Whenever you visited her you found my mother in either of those two places. If she was in the kitchen, she was doing anything from canning tomatoes to peeling fruit to shelling walnuts to baking pies to making spring rolls to stirring fried rice - whatever culinary opportunity the seasons and the market afforded her.

This time of year, it was cookies. Boxes and boxes of Christmas cookies. Way too much cookies. The inventory would tower in the back room, tall as a man stands, seemingly inexhaustible. The cookies were as varied as they were uncountable. They weren’t just delicious, they were elegantly crafted and visually pleasing.

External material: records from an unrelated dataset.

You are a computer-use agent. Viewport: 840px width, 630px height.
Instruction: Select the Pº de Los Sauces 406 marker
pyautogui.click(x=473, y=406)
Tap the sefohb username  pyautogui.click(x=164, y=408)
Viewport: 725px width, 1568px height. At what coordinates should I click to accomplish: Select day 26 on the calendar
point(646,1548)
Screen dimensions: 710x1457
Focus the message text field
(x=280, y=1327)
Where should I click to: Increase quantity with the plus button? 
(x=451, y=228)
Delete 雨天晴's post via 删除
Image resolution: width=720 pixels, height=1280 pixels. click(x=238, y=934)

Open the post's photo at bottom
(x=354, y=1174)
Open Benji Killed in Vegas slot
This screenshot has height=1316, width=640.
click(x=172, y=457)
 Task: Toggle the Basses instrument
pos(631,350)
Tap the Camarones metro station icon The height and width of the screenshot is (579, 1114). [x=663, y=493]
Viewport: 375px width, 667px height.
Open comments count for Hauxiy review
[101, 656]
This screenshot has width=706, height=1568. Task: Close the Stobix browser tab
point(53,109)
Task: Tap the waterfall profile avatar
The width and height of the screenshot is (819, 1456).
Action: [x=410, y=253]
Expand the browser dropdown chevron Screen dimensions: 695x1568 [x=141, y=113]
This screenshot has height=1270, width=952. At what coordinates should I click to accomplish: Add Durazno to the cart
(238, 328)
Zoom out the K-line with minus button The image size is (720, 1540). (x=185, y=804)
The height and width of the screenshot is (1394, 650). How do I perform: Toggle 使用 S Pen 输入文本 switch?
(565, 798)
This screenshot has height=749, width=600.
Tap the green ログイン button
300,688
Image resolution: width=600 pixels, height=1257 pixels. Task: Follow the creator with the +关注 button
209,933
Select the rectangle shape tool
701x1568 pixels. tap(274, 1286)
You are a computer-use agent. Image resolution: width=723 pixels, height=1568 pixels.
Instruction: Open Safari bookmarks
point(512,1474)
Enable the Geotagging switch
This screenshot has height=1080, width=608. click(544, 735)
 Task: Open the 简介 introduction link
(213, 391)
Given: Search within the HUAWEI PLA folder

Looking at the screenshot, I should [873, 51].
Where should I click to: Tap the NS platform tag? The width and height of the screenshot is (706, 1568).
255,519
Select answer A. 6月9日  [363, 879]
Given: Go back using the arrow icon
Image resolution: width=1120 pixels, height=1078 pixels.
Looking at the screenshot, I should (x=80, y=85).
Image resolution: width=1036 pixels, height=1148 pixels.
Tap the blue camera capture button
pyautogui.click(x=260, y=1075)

She would wrap them up in decorative trays or tins and give them to me to run next door and give to the neighbors - even the family that hated us. To her, it was the right thing to do; our bounty - however meager at times - was meant to be shared. There was always a plate for a stranger, and there was always room for seconds. It taught us all about giving something real of oneself for the benefit and delight of others. If you want to hear another funny story, ask my friend Ken what happens if you refused seconds.

If Mom was in the garden, she was hard at work weeding, culling, planting, harvesting - doing the neverending, regular, necessary chores to keep the garden verdant and productive. It was more a genuine passion than a vanity, yet it is no stretch to say the garden grew famous. When explaining where we lived, I only had to say, “The house on Bailey Road with all the flowers”. One time at school in Oswego I was watching the evening news when I noticed the background for the weather report looked familiar - it was a video of my mother’s garden - tulips swaying in the April wind. Something called her to grow things. It bred in us the sense that good things come from hard work and patience and require constant upkeep - things like gardens, children, home. Love.

Mom had many other talents as well. She could draw, paint, and sew. Her portfolio from a high school design class lives to this day and is full of flawlessly executed assignments on proportion and aesthetics. Paintings she did in Taiwan show her ability in Chinese style brushwork. The clothes she made for us looked finely tailored.

She loved to read. At the lake, where we rented a cabin for a week or two, you would find her underneath a tree on the patio burning through a romance novel or some nonfiction work like Mary, Queen of Scots.

She loved to spend cool summer evenings with her family and friends around the kitchen table sharing laughs and stories and sipping drinks. To this day, if I catch the scent of certain cocktails I am transported back to scenes like this. It is the feeling of being secure within the bosom of a large extended family.

After we grew up and some of us moved away, Mom spent the 90s babysitting grandkids and visiting her far-flung children, who are now transplanted elsewhere from Skaneateles to California. At the turn of the century my parents slowed down and traveled less.

If you visited them in the last ten years you’d swear Mom wanted to kill my father. The tension was palpable but the threat was empty. Rummaging through the house recently I stumbled across a card from Mom to Dad. Inside it read, “I can’t live without you; you mean everything to me.” And so this year, a little over 16 months from my father’s passing, she left this world, mere yards from where she entered it. She joins people that she missed dearly in her final years - Ella Mae, Tootsie, Cookie, Rocky, Ed, her parents. My father.